Openai boss Sam Altman defended the Trump administration’s decision to support the artificial intelligence of agreements with Saudi water and Arabia while exploding criticism of arrangements as “naive”.
Several AI agreements were announced during the recent Trump Middle East tour – including a pact in which Nvidia and AMD have agreed to sell thousands of fries to Saudi Arabia. The legislators of the two parties questioned the transactions concerning the concerns they were lacking in guarantees to prevent China from reaching advanced American manufacturing fleas through third parties.
“It was an extremely intelligent thing for all of you and I’m sorry that naive people give you sorrow,” Altman wrote to X last Friday in response to an article from the White House Ai Czar David Sacks.
Sacks said that it was “truly perplexed to see how any self-proclaimed” Chinese falcon “can say that President Trump AI treats with Saudi water and Arabia is not extremely beneficial for the United States.”
“As the semiconductor analyst observed, Dylan Patel, these agreements” will significantly modify the balance of powers “in favor of America. The only question you have to ask is: China want to have made these offers? Yes, of course.
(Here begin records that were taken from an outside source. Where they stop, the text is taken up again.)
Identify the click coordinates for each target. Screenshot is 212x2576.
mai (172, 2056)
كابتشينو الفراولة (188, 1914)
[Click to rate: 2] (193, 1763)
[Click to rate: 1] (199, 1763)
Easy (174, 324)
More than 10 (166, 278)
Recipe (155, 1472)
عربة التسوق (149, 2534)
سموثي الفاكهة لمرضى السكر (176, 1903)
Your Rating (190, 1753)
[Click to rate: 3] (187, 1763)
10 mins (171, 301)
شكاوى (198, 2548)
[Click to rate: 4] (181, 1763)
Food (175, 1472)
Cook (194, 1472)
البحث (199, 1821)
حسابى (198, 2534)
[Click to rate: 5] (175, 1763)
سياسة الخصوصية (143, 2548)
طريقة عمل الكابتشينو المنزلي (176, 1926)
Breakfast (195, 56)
The Altman OpenAi announced last week the construction plans for a new solid water center to support its AI efforts. In addition, Amazon Web Services unveiled an initiative for an “IA zone” of $ 5 billion in Saudi Arabia.
The head of the Senate minority, Chuck Schumer (D-NY), castigated the chip agreements supported by Trump in a speech on the ground on Thursday.
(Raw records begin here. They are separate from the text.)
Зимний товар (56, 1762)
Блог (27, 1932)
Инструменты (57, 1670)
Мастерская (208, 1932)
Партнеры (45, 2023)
“This agreement could very well be dangerous because we have no clarity on how the Saudis and the Emiratis will prevent the Chinese Communist Party, the Chinese government, the Chinese manufacturing establishment from getting their hands on these tokens,” said Schumer.
The United States US Selective China Committee led by Republicans has also questioned agreements.
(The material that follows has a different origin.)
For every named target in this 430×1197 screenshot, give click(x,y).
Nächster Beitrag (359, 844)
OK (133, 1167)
“The reports of new American chips deal with the Gulf nations – without a new chip rule in place – have a vulnerability for the CCP to exploit,” the committee said in a statement.
“The PCC is actively working to indirectly access our most advanced technology. Without an official AI dissemination rule, agreements such as this risk creating stolen door vulnerabilities for the bypass of export control,” added the Committee.